Butler County JFS Executive Director Julie Gilbert told the Journal-News the turnover rate as of the end of June was 11% down from 15% last year when the Great Resignation gripped the national labor force. When the pandemic hit the turnover rate jumped from 11% to 14%. The agency hit a high in 2014 of around 30% when the agency was locked in a bitter labor dispute with management over the union contract.
Statewide Britton said from 2015 and 2016 some agencies in the state saw a 100% turnover rate, overall it went from 24% in 2016 to 45% in 2019 and dropped a bit to 38% when the pandemic hit.
The grant money — which is on a reimbursement basis — can be used for things like sign-on and retention bonuses, student loan and tuition payments and other programs outside direct payments.
“There is an area around agency culture and climate initiatives, we know that climate is extremely important in terms of having a place where you work where you feel psychologically safe and well supported,” Britton said. “There is some funding available for flexible work schedule supports in this sort of new post pandemic era of telecommuting. There is funding for supervisor coaching, we know a lot of people don’t leave a job they leave their supervisors.”

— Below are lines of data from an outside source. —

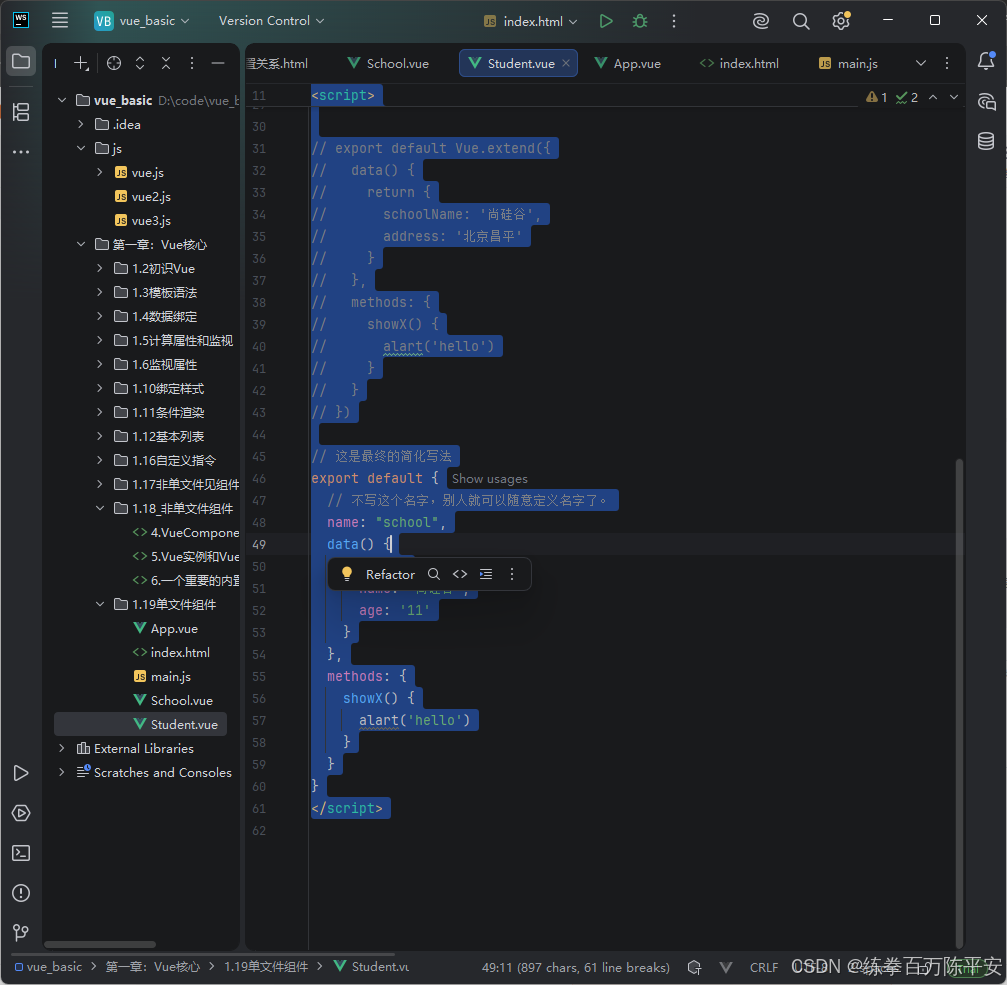Open the vue_basic project dropdown
The height and width of the screenshot is (985, 1007).
pyautogui.click(x=142, y=21)
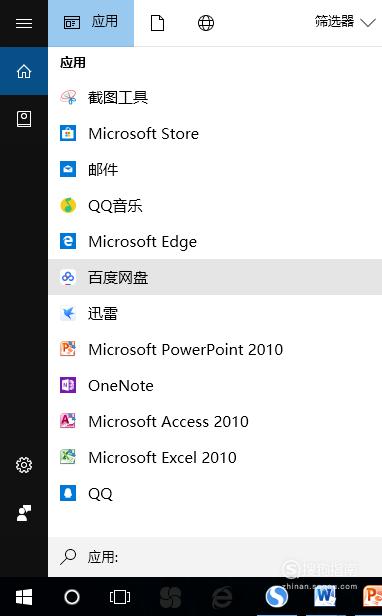Launch QQ音乐 from the list

tap(215, 205)
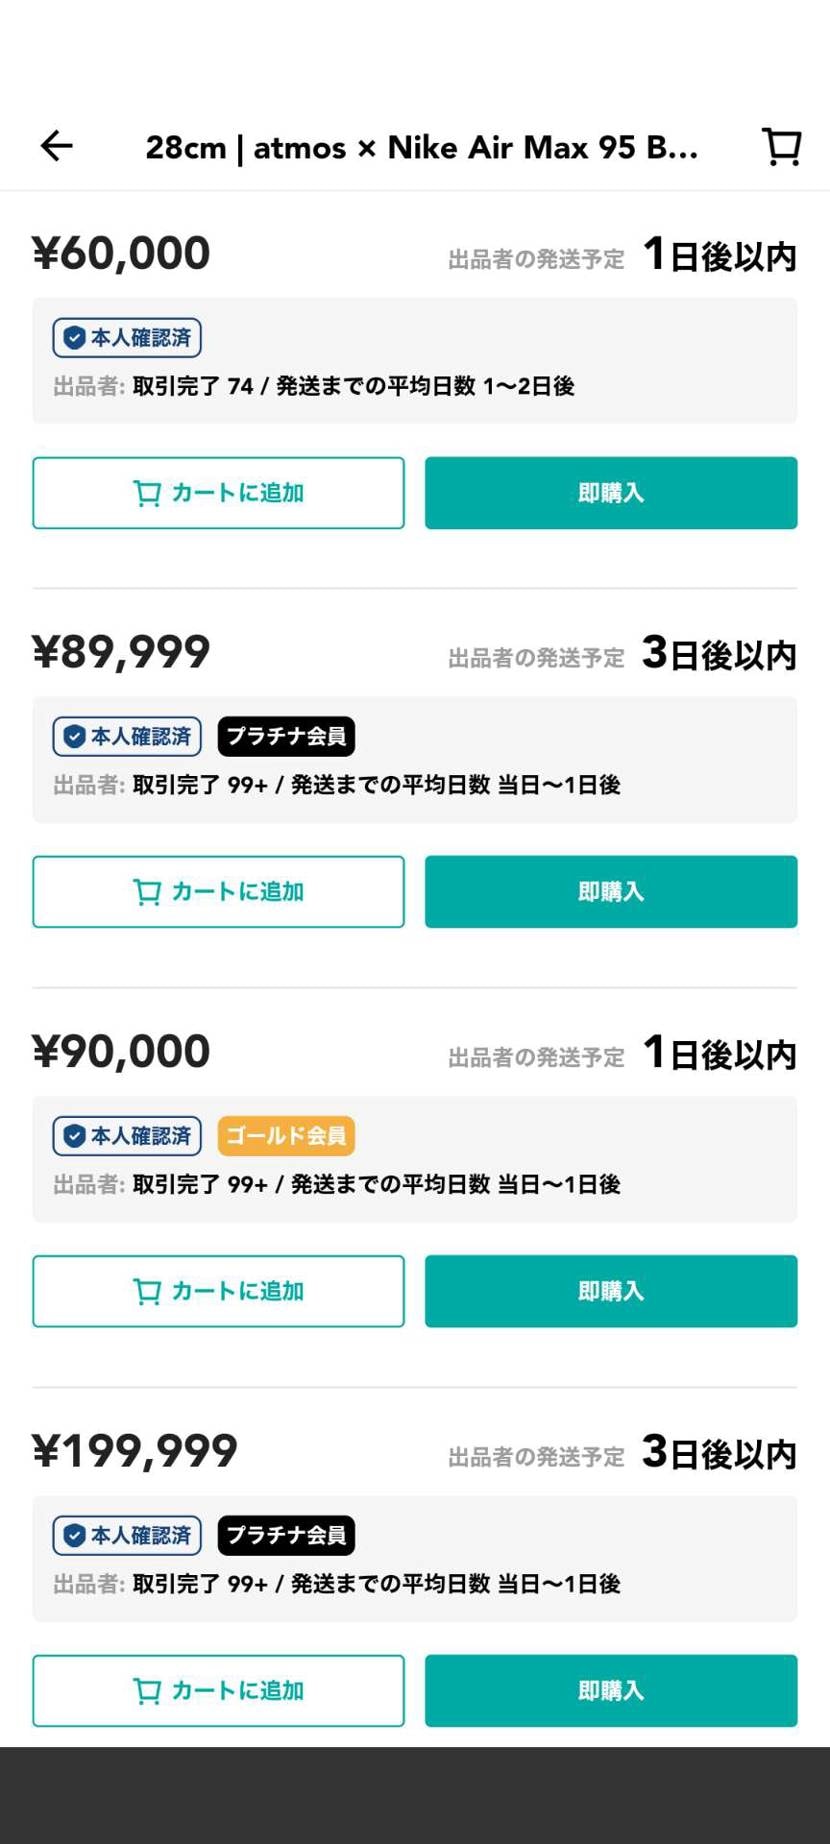
Task: Tap the product title in the header
Action: 421,148
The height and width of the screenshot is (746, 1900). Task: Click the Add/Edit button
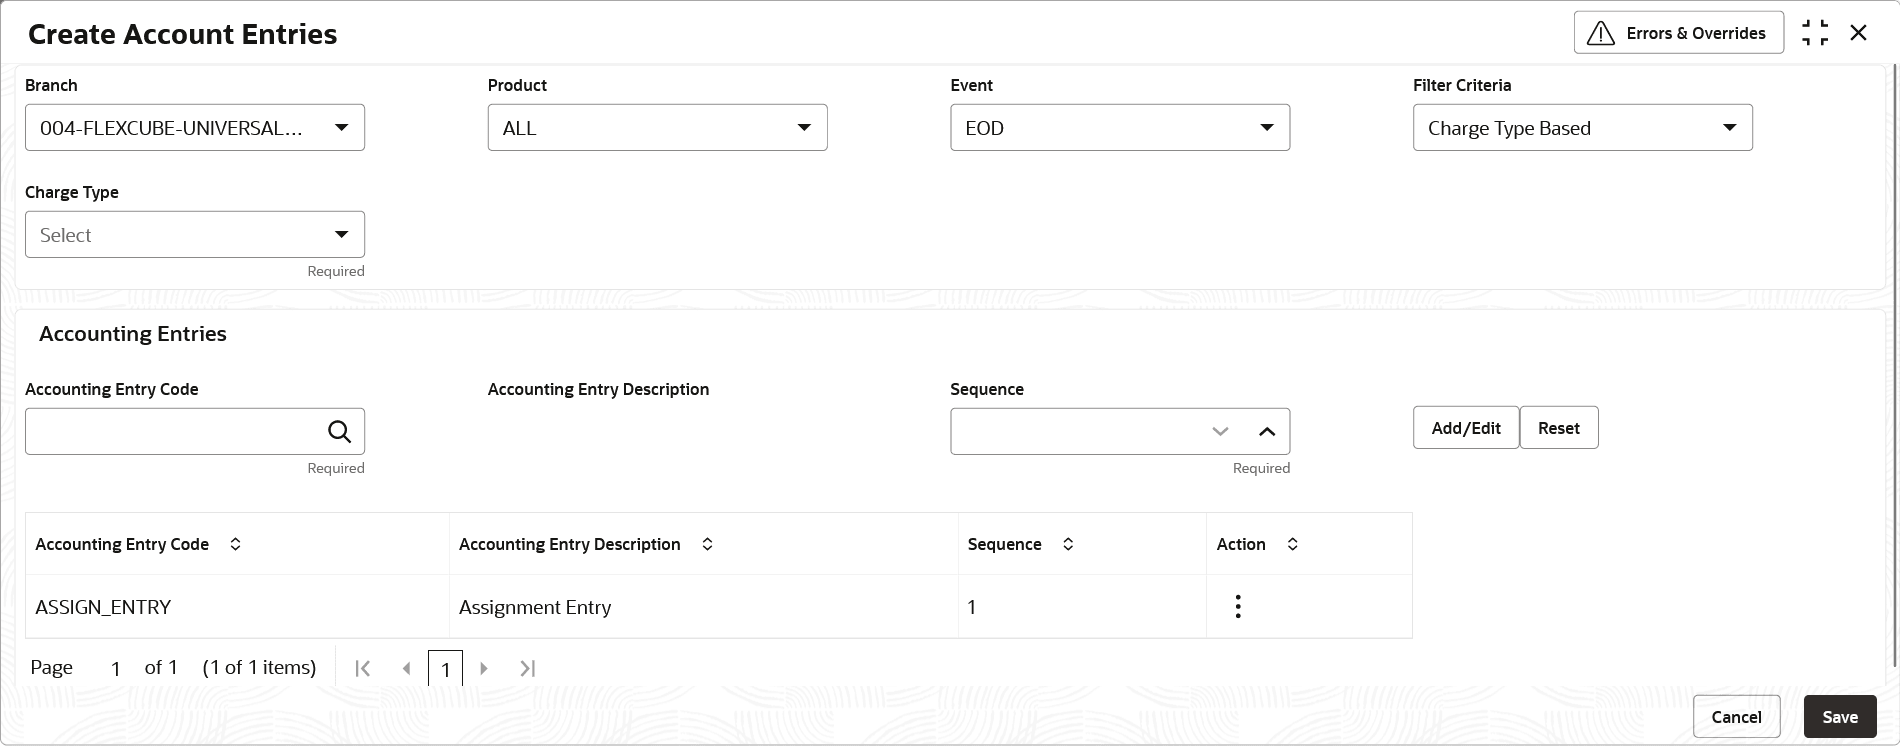tap(1465, 428)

Gilbert said they are still reviewing their options for using the state’s money.
“Turnover is something we are always paying attention to and more than just the numbers and rates. We are looking at where turnover is occurring and how we can shift resources to make sure we have a workforce responding to abuse and neglect, visiting with children, and providing services to families in crisis,” Gilbert said. “Retaining an experienced workforce is critical to our ability to protect children.”
Becky Palmer, president of the Children Services social worker’s union, told the Journal-News she is glad to hear the state has made money available because their agency is having trouble both retaining veteran workers and attracting new talent. She said she also hopes they will be consulted on spending the new funding.
“We have to be more competitive with our compensation package and benefits. Many agencies are utilizing a hybrid schedule and this seems to be very important for all the workers right now. We’ve seen that it works and we have to change with the times or we will remain like this,” Palmer said. The children and families in the county depend on us to ensure safety and services, but when a case worker changes every two months, we diminish their safety and trust.”
Britton said the agencies must submit a memorandum of understanding outlining how they would like to spend the money and since it is a reimbursement grant they can include efforts made starting on June 14 and going through June 30, 2023.
Commissioner Don Dixon said social workers are unique, and they aren’t just there for the paycheck.
“It’s just a hard position to keep people in, I understand the money the thing, it’ll probably help a little but money doesn’t fix a lot of those issues you know, the kind of stressful jobs and the kind of environment you’re dealing with,” Dixon said.
“A lot of good things don’t happen every two minutes down there, it’s just a hard job. Every day you get up and you know what you’re going to have and you’re going to have more of the same thing which is not good, just a different face and different name. God bless the social workers. It’s not money that motivates them, I know that.”